I was just about to step in and reprimand her for not using her nice words when my son quietly said, “Keeley, maybe you should try saying please.”

Out of the mouths of babes…..

Here’s the deal.

Manners matter.

Manners are important.  Being polite is a must. And it seems a dying character.

Remember the days when you’d visit grandma and get a refresher course on polite verses impolite…..

“It’s not polite to talk with your mouth full, dear.”

“It’s not polite to interrupt, dear.”

“Polite children say please.”

“Polite children always say thank you.”

And if you weren’t polite, well, let’s just grandma had a way of making sure you minded your manners.

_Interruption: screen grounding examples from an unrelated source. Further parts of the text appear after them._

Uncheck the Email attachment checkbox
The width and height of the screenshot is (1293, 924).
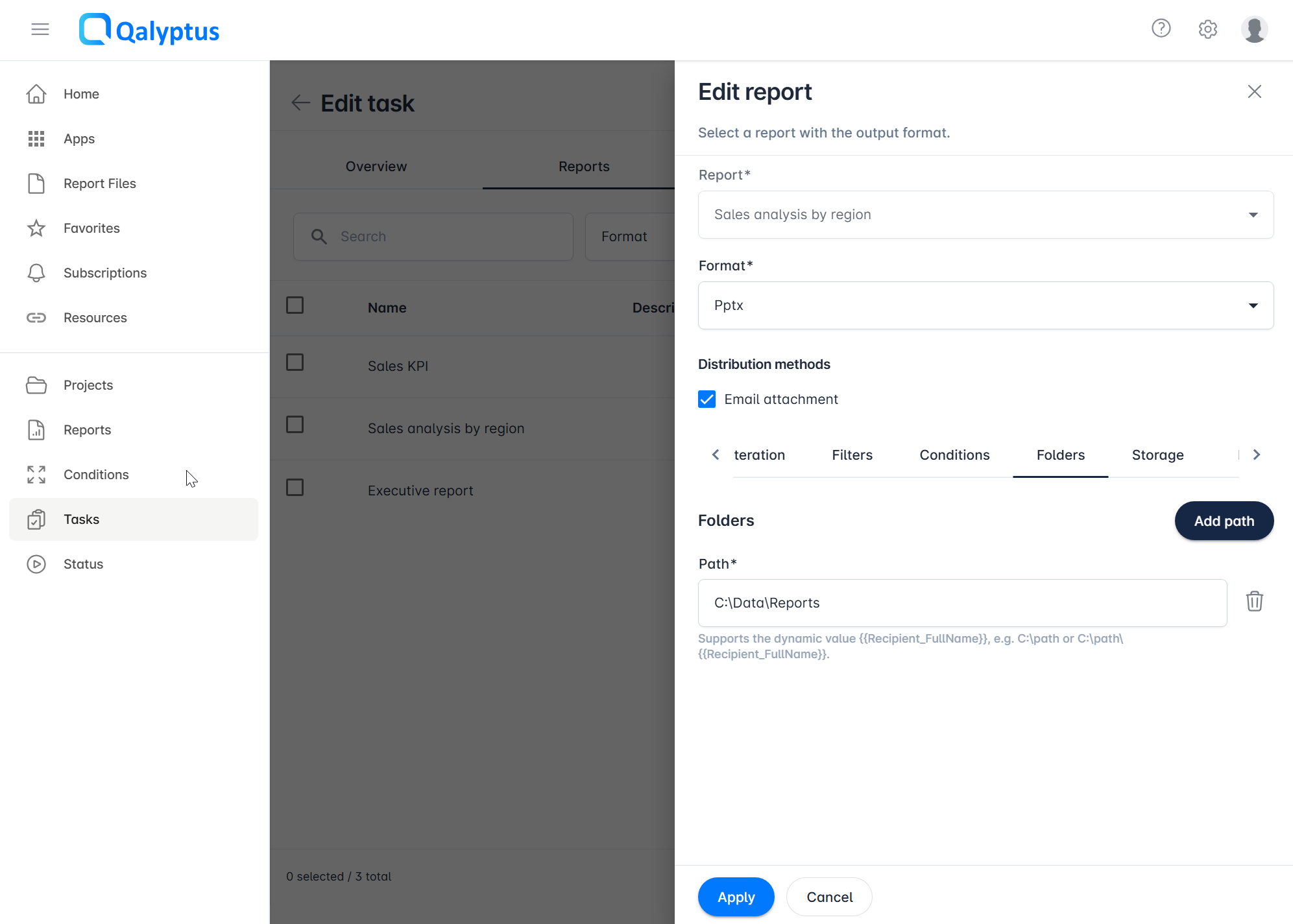(x=707, y=399)
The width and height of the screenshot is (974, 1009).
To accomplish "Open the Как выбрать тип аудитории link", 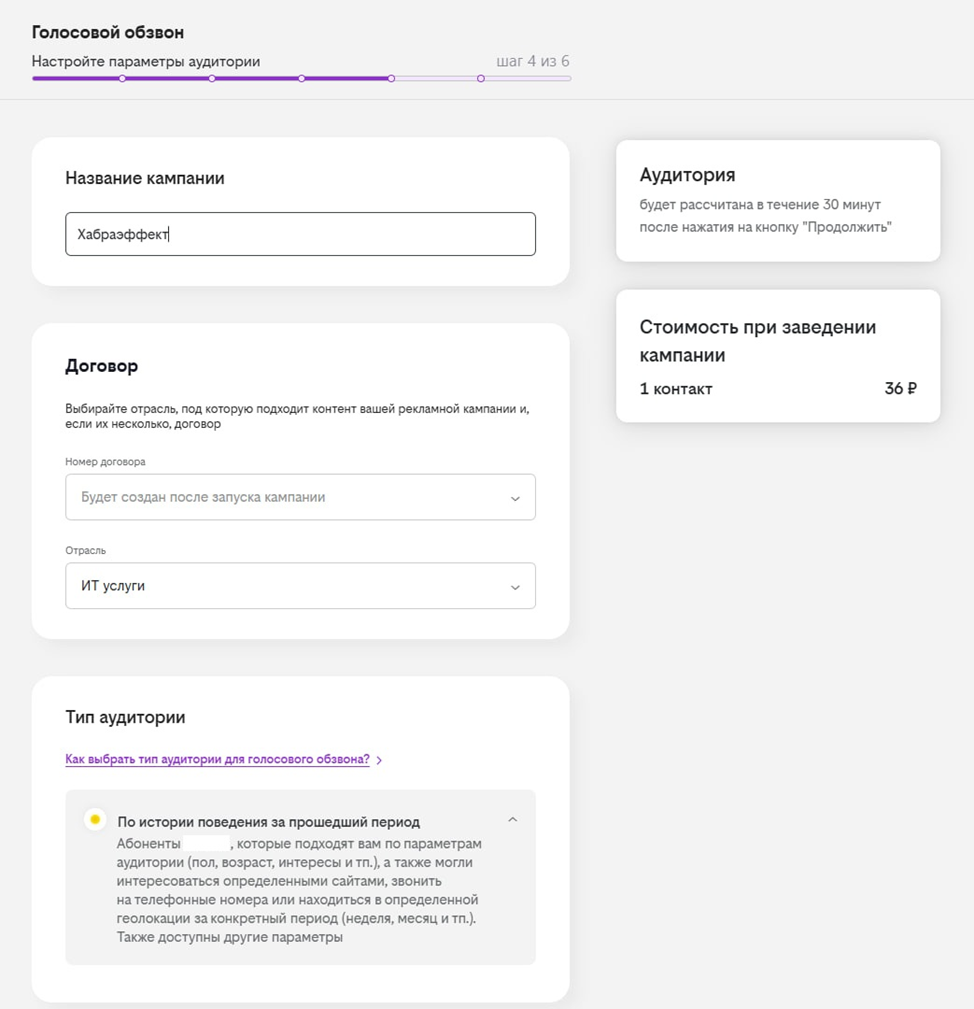I will click(217, 760).
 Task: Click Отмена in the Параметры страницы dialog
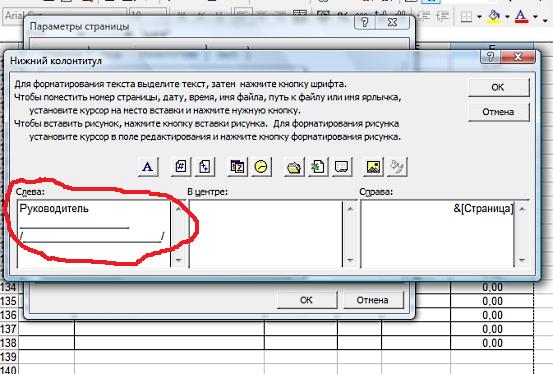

As parents it is our job to teach our children the art of being polite.  And luckily for us, kids give us many teachable moments to do just that! Starting in our homes, we need to reinforce the importance of using polite words, addressing adults with respect, and putting others before ourselves. With persistence and consistency, our kids CAN be taught how to be polite and considerate of others. Others will notice. And Grandma will be so proud.


1. Always say “please” when asking, thank you when receiving, and “excuse me” when bumping.

Simple, right?  And yet it is astonishing how many times these seemingly simple manners are ignored, forgotten, or neglected.  Set an example.  When asking your kids to do something, say please.  Thank them for listening.  And always apologize when wrong, even if it’s just an accident.

2. Be quick to listen and slow to speak.

Let others finish before you begin speaking. Show an interest in what they have to say before sharing what you want to say.  Learn how to be silent.  Sometimes not speaking speaks louder than any words we could say.

3. Be present.

Put down the electronics.  Turn off the TV.  Silence your phone.  Give your full attention to those in front of you. Make sure you are enforcing that the people in your life are way more important than the things in your life.

4. Look people in the eye when speaking to them.

Visual contact is the first clue that you are engaged and listening. Make eye contact.  Nod your head.  Smile.  Let the speaker know you are listening.  And show them you are present.

5. Respect your elders.

Say “Yes, ma’am” and “Yes, sir” when speaking to adults. Address them with either “Mr.” or “Ms.” And always show them respect, even when you  may not agree with what they have to say.  Respect isn’t earned.  It is given freely and reflects your character more than the character of the one you are showing respect to.

6. Be friendly.

Greet others with a “Hello, how are you?” Shake hands. Wish them a nice day.  Kindness goes a long way , especially to someone who has been having a bad day.  Friendliness doesn’t require money or extra time.  It’s something we all can give away.

7. Be Courteous.

Open doors for others and let them walk through first. Give up your seat.  Allow someone else ahead of you in line.  Ignore it when someone isn’t courteous back to you.  You always have a choice on how you react.  Choose courtesy.

Teaching manners to our children isn’t just about teaching them to be polite.  It goes deeper.  Manners teach humility, consideration, and kindness.  It’s about putting others first.  As parents we need to model this in our own lives.  Don’t just be polite.  Live polite.

And that is a profound lesson in a selfie centered world.